--- Texte source ---

La céramique est à l’honneur : Édition 2024 du Parcours Céramique Carougeois

Depuis le 14 septembre, Carouge vit au rythme de la Biennale Internationale de Céramique Contemporaine. Dans plus d’une vingtaine de lieux répartis entre la cité sarde et Genève, cette manifestation qui fête cette année ses 35 ans est devenue un événement culturel majeur pour les amateur∙trice∙s, les collectionneur∙euse∙s et les professionnel∙le∙s de la céramique et de l’art contemporain.

Texte d’Emilie Thomas

Organisé par la Fondation Bruckner, dirigé par Émilie Fargues et le curateur associé Frédéric Bodet, cet événement, qui ne dure qu’une semaine, nous plonge dans l’univers riche et varié de la céramique. Longtemps cantonnée aux arts décoratifs, elle s’affirme aujourd’hui comme un puissant moyen d’expression artistique.

---

:: Consigne A ::
Recopiez le passage de l'article sur le Parcours Céramique Carougeois qui commence par les mots contenant « Organisé par la » et finit par « moyen d’expression artistique. ».
:: Consigne B ::
Rédigez la suite de l'article sur le Parcours Céramique Carougeois, en partant juste après sa dernière phrase.

--- Extrait de données ---

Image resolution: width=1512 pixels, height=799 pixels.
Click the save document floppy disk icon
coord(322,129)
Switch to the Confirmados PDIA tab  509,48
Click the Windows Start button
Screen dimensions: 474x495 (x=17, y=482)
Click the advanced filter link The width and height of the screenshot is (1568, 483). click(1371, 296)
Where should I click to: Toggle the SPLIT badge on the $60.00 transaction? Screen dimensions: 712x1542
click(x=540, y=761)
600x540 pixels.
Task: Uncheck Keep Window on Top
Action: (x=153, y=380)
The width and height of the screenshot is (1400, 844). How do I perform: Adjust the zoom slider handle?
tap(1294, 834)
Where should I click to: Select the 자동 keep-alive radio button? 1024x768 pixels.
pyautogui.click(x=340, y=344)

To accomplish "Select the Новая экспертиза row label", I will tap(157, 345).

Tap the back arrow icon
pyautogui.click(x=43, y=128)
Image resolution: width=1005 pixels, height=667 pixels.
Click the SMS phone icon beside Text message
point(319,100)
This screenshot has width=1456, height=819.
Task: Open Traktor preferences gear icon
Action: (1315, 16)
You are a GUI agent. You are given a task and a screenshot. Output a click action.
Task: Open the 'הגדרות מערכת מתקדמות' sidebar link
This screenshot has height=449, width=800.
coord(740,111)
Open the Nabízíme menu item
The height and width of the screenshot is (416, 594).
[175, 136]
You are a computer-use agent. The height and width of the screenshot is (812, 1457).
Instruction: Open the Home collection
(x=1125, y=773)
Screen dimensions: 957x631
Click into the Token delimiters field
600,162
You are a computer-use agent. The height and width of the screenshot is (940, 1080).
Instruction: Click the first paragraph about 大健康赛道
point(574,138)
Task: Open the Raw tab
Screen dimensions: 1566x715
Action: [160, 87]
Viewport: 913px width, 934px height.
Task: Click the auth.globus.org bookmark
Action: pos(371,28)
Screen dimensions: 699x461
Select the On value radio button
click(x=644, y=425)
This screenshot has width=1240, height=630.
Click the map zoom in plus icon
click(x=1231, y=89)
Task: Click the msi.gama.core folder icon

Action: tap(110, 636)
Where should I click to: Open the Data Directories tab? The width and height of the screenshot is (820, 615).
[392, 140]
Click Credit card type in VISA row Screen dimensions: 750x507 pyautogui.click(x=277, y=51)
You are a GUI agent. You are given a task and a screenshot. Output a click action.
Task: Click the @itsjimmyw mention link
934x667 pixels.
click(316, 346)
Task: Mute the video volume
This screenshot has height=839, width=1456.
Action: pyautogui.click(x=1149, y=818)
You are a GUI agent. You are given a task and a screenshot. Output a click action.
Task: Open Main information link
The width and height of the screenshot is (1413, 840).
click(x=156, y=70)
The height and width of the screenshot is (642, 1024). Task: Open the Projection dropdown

---

:: Réponse A ::
Organisé par la Fondation Bruckner, dirigé par Émilie Fargues et le curateur associé Frédéric Bodet, cet événement, qui ne dure qu’une semaine, nous plonge dans l’univers riche et varié de la céramique. Longtemps cantonnée aux arts décoratifs, elle s’affirme aujourd’hui comme un puissant moyen d’expression artistique.

:: Réponse B ::
Cette 18ᵉ édition du Parcours Céramique Carougeois (PCC), placée sous le signe des « Écritures, Images, Messages », explore le dialogue entre l’art et son public.  Le programme inclut expositions, ateliers, démonstrations et performances, soulignant la formidable plasticité de la céramique qui, bien que techniquement exigeante, offre une liberté sans égale aux artistes. Dans un monde dans lequel l’éphémère règne et où le contact tangible est de plus en plus délaissé, la céramique rappelle l’importance du contact, la puissance de l’artisanat et transforme la matière brute en véritables œuvres d’art contemporain. Ce médium ne sert pas uniquement à réfléchir sur notre passé, mais devient un vecteur pour explorer nos potentiels futurs.

Dans cette démarche, l’invitée d’honneur de la biennale, l’Allemande Stephanie Marie Roos, expose à la Maison Pertin ses œuvres hyperréalistes et archétypales qui captivent par leur précision et leur portée socio-culturelle.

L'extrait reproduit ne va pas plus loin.